The researchers were in part motivated by trying to find out the method that the FBI and others used to take down the sites. "First we want to get more administrators of these sites or people involved at the hosting companies etc. to come forward and to help us understand how these sites were configured or hosted so we can test our theories on how they were taken down," Cubrilovic told me in an email.

In his post, Cubrilovic hypothesises about the method used by law enforcement to take down these sites. "That the FBI seized so many clone and fake websites suggests a broad, untargeted sweep of hidden services rather than a targeted campaign," he wrote. Some real sites, such as doxing forum Doxbin and the revenge porn site Pink Meth were also seized, but weren't mentioned in the official seizure documents. In that case, were these not specifically targeted, but simply got caught in the net?

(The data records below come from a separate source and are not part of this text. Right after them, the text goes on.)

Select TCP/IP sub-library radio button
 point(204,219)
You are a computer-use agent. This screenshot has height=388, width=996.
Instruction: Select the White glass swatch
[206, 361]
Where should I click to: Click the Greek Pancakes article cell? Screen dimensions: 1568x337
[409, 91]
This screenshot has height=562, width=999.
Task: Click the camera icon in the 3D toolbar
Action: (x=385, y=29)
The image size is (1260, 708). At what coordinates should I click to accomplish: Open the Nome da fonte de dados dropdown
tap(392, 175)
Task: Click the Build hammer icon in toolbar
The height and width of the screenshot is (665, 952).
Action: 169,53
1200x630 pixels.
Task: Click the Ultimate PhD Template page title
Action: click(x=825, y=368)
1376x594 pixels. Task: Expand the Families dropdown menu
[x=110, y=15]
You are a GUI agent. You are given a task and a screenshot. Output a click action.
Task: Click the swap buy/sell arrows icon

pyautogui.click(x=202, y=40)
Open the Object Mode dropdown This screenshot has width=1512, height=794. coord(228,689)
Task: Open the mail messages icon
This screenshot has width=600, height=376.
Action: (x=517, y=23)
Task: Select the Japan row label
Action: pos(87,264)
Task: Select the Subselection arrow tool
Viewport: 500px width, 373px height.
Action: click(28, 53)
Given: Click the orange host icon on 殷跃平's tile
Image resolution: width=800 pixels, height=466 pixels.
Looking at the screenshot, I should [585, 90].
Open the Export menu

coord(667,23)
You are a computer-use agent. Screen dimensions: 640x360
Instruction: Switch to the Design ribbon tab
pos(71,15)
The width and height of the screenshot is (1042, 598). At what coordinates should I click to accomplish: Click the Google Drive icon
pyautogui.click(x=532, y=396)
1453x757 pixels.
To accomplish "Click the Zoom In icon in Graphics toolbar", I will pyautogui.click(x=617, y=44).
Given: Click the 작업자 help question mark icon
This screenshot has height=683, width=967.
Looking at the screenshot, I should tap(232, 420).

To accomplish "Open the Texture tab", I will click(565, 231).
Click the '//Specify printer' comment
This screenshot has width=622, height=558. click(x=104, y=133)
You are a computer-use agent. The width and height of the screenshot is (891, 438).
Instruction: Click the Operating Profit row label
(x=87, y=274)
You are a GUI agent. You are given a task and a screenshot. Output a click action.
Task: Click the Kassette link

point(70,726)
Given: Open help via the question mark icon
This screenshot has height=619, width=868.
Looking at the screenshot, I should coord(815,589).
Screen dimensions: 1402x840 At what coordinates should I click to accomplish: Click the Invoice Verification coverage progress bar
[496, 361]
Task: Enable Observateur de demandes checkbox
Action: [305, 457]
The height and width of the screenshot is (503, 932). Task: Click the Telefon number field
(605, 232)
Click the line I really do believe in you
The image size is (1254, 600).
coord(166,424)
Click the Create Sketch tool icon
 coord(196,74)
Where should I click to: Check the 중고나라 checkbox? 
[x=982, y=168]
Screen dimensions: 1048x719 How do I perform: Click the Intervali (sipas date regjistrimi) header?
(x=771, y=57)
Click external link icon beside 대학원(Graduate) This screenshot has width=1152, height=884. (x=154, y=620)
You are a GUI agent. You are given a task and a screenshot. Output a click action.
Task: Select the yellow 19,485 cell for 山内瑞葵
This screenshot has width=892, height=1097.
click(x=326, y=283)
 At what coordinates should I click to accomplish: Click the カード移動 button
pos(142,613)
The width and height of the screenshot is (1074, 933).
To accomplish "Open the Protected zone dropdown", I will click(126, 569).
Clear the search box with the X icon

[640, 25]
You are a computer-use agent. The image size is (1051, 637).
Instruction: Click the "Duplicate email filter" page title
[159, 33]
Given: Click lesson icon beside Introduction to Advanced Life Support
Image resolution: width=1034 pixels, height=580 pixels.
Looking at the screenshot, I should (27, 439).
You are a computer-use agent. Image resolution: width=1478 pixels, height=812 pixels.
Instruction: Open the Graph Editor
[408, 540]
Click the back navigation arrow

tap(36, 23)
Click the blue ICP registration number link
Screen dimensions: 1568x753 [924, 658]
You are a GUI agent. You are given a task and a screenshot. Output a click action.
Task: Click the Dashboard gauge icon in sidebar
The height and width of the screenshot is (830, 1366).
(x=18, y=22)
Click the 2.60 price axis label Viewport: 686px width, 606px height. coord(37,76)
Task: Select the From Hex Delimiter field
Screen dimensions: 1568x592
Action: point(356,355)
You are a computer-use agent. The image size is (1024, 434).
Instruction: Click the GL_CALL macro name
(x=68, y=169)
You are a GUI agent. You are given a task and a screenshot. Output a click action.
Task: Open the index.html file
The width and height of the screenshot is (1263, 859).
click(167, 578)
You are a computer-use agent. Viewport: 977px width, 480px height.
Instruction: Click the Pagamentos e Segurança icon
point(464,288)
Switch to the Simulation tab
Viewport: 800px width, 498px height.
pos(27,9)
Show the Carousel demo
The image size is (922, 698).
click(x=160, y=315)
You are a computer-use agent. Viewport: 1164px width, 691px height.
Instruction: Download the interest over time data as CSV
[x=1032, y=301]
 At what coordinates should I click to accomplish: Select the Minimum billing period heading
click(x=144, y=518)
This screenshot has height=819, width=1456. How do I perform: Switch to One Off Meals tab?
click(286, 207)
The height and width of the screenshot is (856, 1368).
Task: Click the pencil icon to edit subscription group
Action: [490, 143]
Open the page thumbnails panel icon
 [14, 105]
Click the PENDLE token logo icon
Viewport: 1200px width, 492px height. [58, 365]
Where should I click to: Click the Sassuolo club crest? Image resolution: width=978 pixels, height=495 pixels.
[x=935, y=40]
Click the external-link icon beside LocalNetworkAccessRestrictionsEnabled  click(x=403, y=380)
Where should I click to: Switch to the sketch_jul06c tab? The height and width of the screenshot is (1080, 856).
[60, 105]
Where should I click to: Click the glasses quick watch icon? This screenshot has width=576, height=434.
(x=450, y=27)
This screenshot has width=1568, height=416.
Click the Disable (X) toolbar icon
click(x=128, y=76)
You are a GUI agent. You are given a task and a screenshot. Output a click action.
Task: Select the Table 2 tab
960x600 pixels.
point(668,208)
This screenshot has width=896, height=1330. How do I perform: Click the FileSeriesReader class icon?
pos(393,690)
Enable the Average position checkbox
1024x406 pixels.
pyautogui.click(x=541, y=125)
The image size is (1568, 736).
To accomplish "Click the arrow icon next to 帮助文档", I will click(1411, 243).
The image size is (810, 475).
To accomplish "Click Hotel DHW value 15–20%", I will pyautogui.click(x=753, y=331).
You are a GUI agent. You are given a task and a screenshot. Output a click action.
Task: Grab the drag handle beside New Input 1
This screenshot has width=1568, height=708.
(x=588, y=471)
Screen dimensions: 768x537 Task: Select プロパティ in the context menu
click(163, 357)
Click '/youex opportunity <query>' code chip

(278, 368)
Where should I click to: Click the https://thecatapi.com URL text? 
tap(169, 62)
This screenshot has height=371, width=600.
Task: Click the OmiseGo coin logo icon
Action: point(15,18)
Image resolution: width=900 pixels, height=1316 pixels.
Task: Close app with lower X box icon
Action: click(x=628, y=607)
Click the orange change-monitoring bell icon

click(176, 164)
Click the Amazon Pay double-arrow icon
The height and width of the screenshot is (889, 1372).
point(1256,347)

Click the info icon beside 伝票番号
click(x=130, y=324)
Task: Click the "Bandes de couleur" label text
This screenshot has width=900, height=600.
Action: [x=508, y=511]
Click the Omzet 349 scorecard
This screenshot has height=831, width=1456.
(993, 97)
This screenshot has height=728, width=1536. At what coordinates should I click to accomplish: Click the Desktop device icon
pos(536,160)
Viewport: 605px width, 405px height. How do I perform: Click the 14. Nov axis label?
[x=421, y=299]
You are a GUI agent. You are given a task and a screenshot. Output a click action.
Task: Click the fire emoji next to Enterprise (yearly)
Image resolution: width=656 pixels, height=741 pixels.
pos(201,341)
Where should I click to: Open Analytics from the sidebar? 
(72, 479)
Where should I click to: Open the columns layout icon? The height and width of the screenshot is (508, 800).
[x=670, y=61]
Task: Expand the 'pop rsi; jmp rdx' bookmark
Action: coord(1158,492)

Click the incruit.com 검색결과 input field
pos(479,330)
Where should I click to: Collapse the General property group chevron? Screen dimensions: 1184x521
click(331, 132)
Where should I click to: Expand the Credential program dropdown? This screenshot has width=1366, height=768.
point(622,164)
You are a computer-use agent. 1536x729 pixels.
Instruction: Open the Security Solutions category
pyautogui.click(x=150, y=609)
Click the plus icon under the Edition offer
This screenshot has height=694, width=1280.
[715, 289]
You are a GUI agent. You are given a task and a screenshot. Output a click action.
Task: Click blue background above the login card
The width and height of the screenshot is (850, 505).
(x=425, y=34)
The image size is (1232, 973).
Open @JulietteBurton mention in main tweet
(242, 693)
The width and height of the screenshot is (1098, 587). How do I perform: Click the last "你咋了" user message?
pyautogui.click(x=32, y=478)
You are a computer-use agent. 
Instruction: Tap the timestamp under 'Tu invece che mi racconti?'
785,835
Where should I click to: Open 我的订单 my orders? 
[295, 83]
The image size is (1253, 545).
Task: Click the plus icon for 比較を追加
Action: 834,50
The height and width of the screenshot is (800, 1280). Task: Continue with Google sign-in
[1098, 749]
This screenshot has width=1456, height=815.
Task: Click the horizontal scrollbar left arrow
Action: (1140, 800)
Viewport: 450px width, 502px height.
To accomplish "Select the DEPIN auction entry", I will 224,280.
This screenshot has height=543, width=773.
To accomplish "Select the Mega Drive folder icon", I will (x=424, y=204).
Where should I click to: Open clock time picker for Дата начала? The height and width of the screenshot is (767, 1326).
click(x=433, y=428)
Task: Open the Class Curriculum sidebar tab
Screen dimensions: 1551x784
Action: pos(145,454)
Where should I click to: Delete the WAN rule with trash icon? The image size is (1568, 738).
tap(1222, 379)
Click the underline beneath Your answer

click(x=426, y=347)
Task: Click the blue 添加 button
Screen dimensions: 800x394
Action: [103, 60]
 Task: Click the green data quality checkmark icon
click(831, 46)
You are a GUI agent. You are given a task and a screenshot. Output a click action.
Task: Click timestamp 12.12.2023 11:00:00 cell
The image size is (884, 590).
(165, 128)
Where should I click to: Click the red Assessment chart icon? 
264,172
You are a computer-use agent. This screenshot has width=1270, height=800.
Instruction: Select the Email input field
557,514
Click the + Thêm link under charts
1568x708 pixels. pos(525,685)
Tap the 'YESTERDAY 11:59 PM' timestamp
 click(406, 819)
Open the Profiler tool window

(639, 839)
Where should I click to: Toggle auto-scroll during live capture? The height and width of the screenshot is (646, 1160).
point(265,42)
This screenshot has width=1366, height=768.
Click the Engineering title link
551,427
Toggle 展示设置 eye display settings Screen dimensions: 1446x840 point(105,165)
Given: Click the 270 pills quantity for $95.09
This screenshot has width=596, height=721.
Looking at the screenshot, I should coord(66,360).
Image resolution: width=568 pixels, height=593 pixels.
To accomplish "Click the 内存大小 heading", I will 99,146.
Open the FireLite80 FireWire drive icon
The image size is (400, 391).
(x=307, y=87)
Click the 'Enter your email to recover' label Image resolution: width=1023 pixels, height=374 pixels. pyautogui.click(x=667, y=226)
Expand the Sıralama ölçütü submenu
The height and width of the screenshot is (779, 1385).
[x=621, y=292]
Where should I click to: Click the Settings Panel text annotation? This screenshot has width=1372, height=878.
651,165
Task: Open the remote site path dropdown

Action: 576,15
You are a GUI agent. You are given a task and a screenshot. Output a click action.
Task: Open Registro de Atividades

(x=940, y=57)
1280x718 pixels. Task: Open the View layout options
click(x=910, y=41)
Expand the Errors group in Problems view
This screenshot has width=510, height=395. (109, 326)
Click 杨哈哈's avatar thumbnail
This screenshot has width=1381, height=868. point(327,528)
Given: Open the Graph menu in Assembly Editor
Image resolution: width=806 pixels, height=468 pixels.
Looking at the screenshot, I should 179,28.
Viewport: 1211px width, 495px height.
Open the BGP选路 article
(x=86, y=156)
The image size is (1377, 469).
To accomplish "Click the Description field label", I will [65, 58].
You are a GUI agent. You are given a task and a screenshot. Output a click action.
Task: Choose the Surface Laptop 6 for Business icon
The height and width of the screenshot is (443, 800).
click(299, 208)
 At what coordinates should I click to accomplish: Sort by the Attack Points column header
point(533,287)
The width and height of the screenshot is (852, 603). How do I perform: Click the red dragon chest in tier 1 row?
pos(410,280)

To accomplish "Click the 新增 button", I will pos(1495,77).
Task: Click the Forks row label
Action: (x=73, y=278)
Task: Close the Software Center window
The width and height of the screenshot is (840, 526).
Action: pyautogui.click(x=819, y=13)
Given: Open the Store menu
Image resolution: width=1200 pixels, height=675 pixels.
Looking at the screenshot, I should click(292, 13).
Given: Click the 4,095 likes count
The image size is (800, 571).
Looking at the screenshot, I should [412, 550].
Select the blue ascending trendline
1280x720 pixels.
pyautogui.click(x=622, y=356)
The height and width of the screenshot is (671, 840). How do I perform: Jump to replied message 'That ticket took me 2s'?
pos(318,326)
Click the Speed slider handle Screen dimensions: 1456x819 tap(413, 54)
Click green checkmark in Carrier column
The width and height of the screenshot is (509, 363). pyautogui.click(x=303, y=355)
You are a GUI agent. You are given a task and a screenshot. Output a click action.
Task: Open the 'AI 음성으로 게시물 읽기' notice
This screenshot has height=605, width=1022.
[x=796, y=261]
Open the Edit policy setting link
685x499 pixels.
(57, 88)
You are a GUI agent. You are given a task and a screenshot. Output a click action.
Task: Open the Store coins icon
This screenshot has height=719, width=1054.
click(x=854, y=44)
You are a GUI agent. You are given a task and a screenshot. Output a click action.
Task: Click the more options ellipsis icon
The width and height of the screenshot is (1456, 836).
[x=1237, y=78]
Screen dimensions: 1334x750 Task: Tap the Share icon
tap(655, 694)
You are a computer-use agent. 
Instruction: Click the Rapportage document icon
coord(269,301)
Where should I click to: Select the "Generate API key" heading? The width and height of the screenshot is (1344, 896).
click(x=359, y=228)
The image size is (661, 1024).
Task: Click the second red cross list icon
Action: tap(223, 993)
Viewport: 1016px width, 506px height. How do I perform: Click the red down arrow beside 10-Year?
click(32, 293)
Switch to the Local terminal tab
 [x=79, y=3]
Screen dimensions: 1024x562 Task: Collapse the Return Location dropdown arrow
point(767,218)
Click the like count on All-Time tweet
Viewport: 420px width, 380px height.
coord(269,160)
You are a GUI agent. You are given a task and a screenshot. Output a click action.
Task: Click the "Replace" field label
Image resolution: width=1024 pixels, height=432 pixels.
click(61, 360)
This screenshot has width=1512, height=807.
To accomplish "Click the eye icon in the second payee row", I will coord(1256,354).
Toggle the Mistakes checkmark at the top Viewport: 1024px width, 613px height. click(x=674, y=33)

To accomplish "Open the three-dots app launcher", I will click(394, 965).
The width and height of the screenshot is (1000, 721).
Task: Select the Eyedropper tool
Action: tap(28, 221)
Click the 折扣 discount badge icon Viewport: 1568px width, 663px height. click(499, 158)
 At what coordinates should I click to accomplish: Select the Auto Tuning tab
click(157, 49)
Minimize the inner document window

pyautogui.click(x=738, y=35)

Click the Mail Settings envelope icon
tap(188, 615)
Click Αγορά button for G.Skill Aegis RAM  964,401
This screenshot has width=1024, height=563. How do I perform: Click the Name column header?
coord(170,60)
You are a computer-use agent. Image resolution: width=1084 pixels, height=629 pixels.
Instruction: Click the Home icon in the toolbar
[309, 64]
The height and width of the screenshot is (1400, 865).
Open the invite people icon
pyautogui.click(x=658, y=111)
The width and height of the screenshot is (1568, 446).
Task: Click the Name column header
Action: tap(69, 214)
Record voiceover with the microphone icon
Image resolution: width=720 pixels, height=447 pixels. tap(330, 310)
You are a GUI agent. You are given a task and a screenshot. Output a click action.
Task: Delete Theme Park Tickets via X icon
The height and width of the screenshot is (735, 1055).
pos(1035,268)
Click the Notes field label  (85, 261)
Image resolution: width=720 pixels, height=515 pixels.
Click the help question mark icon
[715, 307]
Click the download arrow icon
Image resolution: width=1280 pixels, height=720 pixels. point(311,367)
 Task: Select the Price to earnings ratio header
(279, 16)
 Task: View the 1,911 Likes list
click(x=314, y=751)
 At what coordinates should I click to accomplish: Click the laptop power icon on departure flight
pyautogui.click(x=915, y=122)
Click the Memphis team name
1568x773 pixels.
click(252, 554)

He told me the group was making its research available so others could help. "It is important that we get an understanding of what vulnerabilities there are in Tor, if any (it looks like there aren't any—they just hammered a few hosting providers to produce every Tor site they hosted)," he said.

I reached out to the FBI, the European Cybercrime Centre and the UK's National Crime Agency (NCA) to ask what they thought of the findings. Only the NCA got back to me by the time of publication, and said that "this operation was a great success with a significant number of key sites being disrupted and a number of significant individuals arrested. The investigation is on-going and more arrests can be expected."